13th Oct, 2021. 05:03 pm

 

Memories flooded my mind as I stood in the row to offer my prayers at the funeral of Air Chief Marshal Farooq Feroze, the thirteenth Chief of Air Staff and former Chairman Joint Chiefs of Staff Committee, who was buried with full military honours at Nur Khan Air Base. His handsome visage, towering personality, style and wit were overpowering; yet he was so down to earth. While he was Deputy Chief of Air Staff (Operations), Lockheed Company posted his picture in its magazine, calling him “Hollywood Handsome”.

 

Farooq bhai was a product of the first entry of PAF Public School Sargodha, which I joined in 1964. My first encounter with him was in 1980, when he was a Group Captain and posted to PAF Base Sargodha, OC Flying Wing, to be promoted as Air Commodore and command the Base.

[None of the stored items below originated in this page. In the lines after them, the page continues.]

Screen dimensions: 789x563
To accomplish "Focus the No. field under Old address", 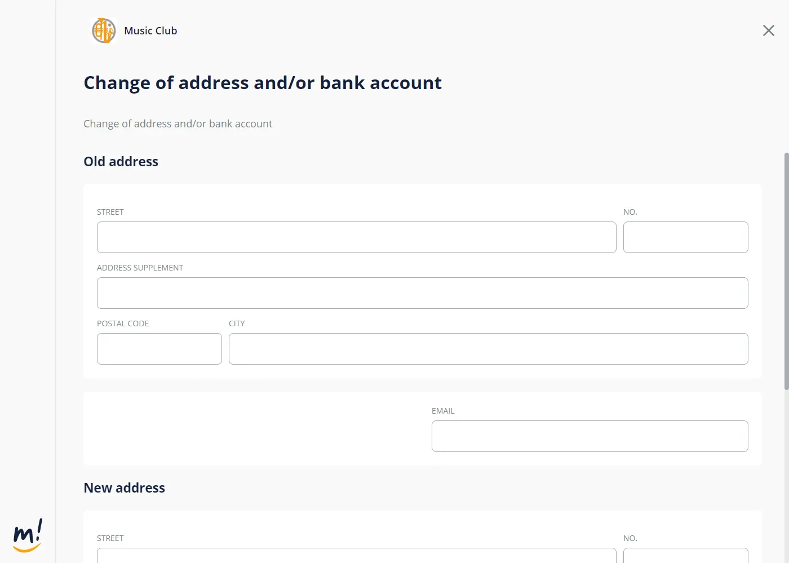I will (x=686, y=237).
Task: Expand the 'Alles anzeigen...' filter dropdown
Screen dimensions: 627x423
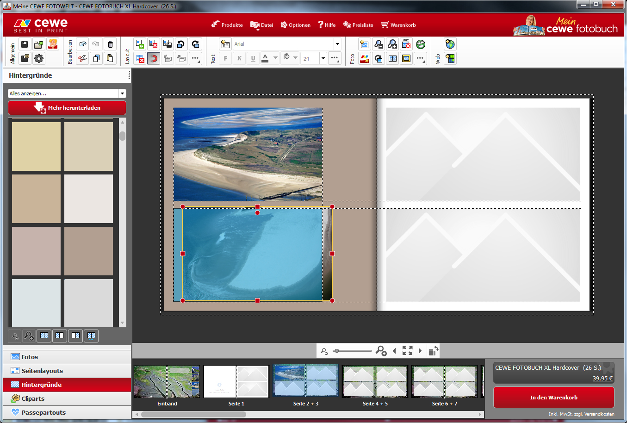Action: point(122,93)
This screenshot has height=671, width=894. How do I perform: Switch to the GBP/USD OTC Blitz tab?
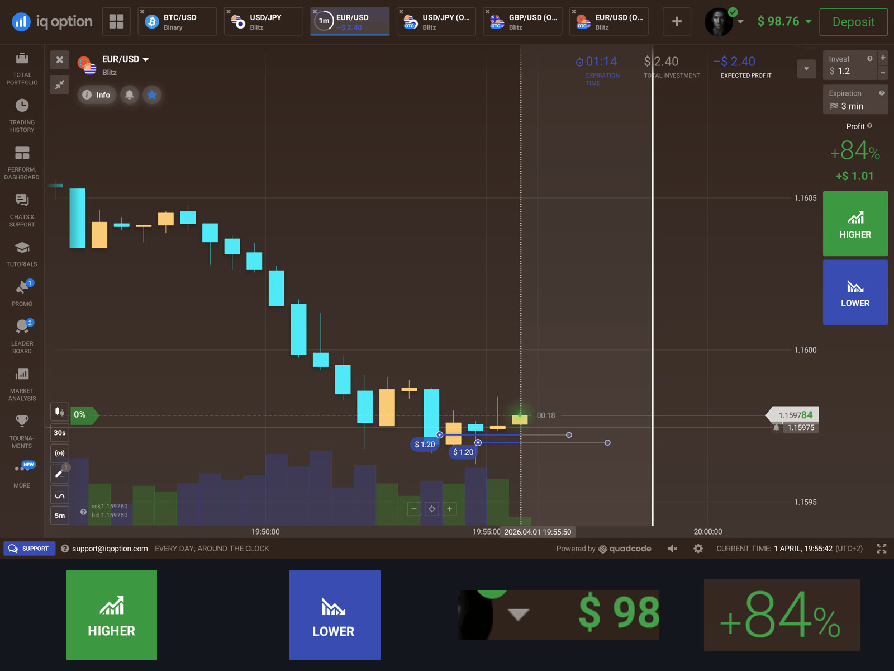point(522,21)
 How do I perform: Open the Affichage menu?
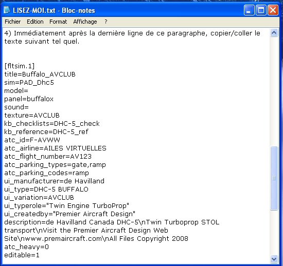(x=85, y=22)
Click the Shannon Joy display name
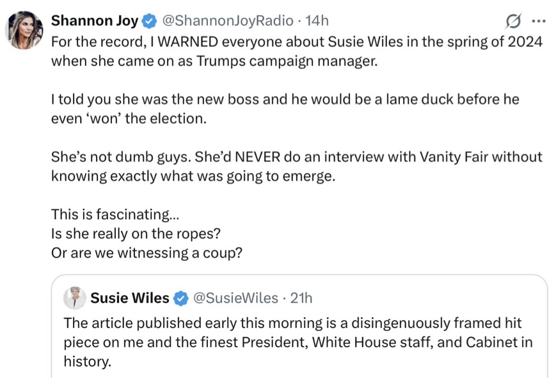549x378 pixels. (x=94, y=21)

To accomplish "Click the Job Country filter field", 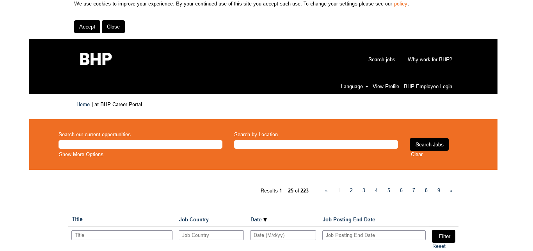I will pos(211,235).
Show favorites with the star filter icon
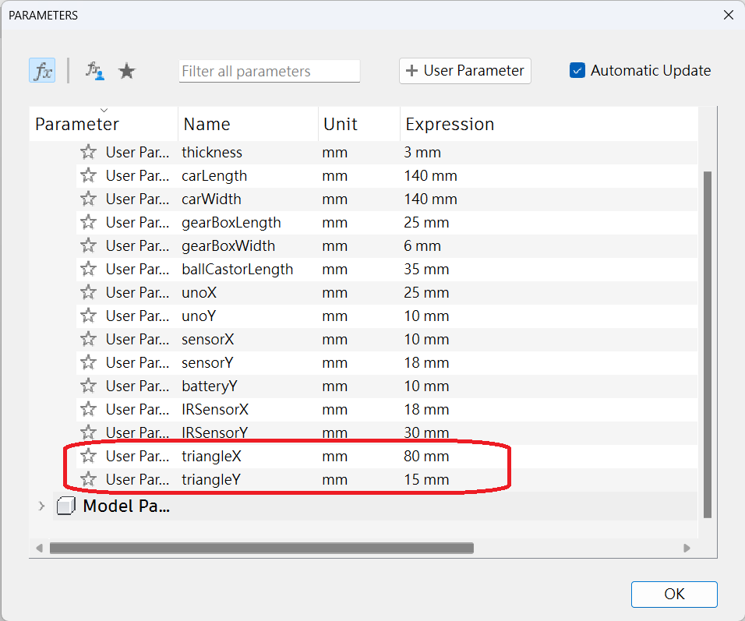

We Sargodhians rejoiced as he was the first student of our institution to reach that rank. I was posted to my alma mater to teach Air Navigation. I noticed that the cadets undergoing training lacked motivation. I shared my apprehensions with Farooq bhai.

 

Within a week, the officer commanding of Combat Commanders School (CCS), Sargodha, invited the cadets for a visit to the prestigious institution. I was asked to accompany the cadets, who witnessed a demonstration of scramble and take off by PAF fighter aircraft, some low-level aerial maneuvers and were given a briefing by the OC regarding the induction plan for CCS for various courses and the entry date of the cadets present at the briefing. Their faces lit up when Farooq bhai addressed them, gave them a pep talk and presented the collar tag of an F-16 aircraft (which was being considered for induction in PAF) to the Head Boy. The motivation level of the cadets shot up; one of the cadets then was Mujahid Anwar Khan, who rose to become the 22nd Air Chief and gained fame during Operation Swift Retort in 2019.

 

In 1989, I was posted to Air Headquarters and was given the post of PAF’s first Director Public Relations. Farooq bhai by then was an Air Marshal, serving as Vice Chief of Air Staff, and was my direct boss. One morning I was summoned to his office, where the famous TV producer Shoaib Mansoor, who had recently produced the thrilling song “Dil Dil Pakistan” and Junaid Jamshed of Vital Signs fame were waiting. Junaid was the son of Air Commodore Jamshed Akbar Khan and was a close friend of Farooq bhai’s children. In his mercurial style, Farooq Bhai asked Shoaib Mansoor to produce a motivational song for PAF and asked me to provide full support. No PAF motivational song had been produced for almost a decade. He handed over some cash to Shoaib, stating that it was his total budget and dismissed us.

 

Shoaib was aghast at the figure because it would not even cover the expenses of hiring recording and editing equipment. I promised the use of ISPR technical facilities to save expenses. Farooq bhai was posted as Chairman PIA, but we undertook the task diligently. Shoaib Mansoor would demand exotic flying and positioning of aircraft and I would organize it. The ultimate result after a year’s toil was the motivational song “Oonchi Bahut Oonchi—in fizaoon main hai zindagi.” ACM Hakimullah, then Air Chief, refused to clear the video for release since it depicted only F-16 aircraft and operators of other weapons systems would be demoralized. He tasked me to produce the song “Shaheed ki jo Maut Hai woh Qaum ki Hayat Hai” and include all weapon types.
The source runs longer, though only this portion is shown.